Methods: The case group consisted of 80 systemic vascular inflammatory disease patients who were diagnosed and treated at our hospital between January 2021 and December 2024. Forty healthy volunteers were selected from our hospital's health assessment center to form the control group. The expression of helper T-cell (Th)1, Th17 and regulatory T-cell (Treg) subsets in the peripheral circulation was determined via flow cytometry. The levels of the cytokines interleukin and interferon-γ (IFN-γ) in the serum were measured via enzyme-linked immunosorbent assay (ELISA). levels of tumor necrosis factor-α (TNF-α), IL-4, IL-10, IL-17, and IL-6.

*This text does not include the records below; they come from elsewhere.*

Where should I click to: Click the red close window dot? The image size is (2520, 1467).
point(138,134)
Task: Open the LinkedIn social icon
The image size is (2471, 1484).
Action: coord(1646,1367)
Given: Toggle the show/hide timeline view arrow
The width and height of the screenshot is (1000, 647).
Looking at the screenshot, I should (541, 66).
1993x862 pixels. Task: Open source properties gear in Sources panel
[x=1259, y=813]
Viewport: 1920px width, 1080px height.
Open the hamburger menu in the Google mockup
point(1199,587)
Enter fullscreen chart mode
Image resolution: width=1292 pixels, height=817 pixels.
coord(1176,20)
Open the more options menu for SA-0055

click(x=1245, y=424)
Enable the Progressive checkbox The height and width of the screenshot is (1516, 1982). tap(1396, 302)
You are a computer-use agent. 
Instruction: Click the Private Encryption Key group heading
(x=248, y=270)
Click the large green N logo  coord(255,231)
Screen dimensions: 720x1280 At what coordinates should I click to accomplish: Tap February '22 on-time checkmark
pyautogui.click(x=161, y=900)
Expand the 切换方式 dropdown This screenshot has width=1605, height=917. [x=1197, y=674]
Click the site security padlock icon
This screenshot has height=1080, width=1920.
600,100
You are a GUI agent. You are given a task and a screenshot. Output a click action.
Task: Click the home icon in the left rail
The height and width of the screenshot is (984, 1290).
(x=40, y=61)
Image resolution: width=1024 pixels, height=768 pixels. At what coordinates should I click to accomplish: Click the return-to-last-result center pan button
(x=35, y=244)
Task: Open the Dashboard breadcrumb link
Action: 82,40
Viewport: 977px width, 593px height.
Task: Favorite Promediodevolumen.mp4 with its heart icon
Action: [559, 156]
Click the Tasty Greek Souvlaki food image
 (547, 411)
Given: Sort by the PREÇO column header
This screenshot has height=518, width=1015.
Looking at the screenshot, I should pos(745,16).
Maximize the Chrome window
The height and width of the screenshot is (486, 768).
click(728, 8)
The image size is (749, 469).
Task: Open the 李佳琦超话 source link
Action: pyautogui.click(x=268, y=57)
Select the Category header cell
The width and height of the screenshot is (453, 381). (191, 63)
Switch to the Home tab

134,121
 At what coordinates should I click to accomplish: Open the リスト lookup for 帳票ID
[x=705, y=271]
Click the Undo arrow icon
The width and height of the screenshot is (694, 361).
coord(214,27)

Results: Compared with those in the control group, the expression levels of total T lymphoid subsets and CD8+ T and Th1 cells in systemic vascular inflammatory disease patients were significantly greater, and there was no statistically significant difference in Th, Th17, or Treg cell expression between the groups (P>0.05). However, there were statistically significant differences between the two groups [68.75 (54.23, 80.32)] and [72.10 (62.23, 86.45)], [23.44 (12.89, 33.76)] and [31.46 (20.13, 45.26)], [10.67 (8.23, 12.35)] and [10.26, 17.96 [25.39)], Z = -3.13, -4.54, -3.97 (all P values <0.05). Compared with those in the control group, systemic vascular inflammatory disease patients had significantly higher serum levels of IL-17, IL-6, TNF-α, IL-4, and IFN-γ, whereas their serum levels of IL-10 were significantly lower. The differences were statistically significant (Z = -4.32, -5.01, -8.18, -8.70, -3.48, and -8.30). The P values were all <0.05. Compared with that in patients without related manifestations, IL-6 expression was noticeably higher in systemic vascular inflammatory disease patients with arthritic symptoms and those with active systemic vascular inflammatory disease, and the difference was statistically significant {pg/mL: [3.23 (2.98, 5.35)] compared with [10.51 (6.72, 23.21)], [6.32 (4.79, 8.93)] compared with [9.68 (6.97, 18.73)], Z = 5.47, 8.76, P values < 0.05}. Compared with those in patients without relevant clinical manifestations, the levels of TNF-α in patients with arthritis manifestations, ocular manifestations, digestive tract manifestations and active systemic vascular inflammatory disease were significantly greater, whereas the levels of IFN-γ in systemic vascular inflammatory disease patients with digestive system lesions were significantly greater. The differences were statistically significant {pg/mL: [7.74 (6.89, 10.19)] compared with [39.84 (30.37, 50.61)], [6.12 (5.36, 9.89)] compared with [31.35 (15.71, 30.46)], [6.49 (4.78, 10.21)] compared with [19.89 (14.36, 36.21)]. [5.89 (4.61, 8.96)] than [27.91 (15.32, 37.81)], [6.89 (5.43, 14.86)] than [26.79 (15.41, 31.56)], Z = 7.70, 6.84, 6.94, 9.47, 5.70, P values < 0.05}. However, there was no statistically significant difference in the expression levels of IL-4 and IL-17 between systemic vascular inflammatory disease patients without relevant clinical manifestations and those with relevant clinical manifestations (P>0.05).
Conclusion: Patients with systemic vascular inflammatory disease have an imbalance of T lymphocyte subsets and cytokines, and disease activity and clinical classification may involve an imbalance of T-cell subsets and cytokines.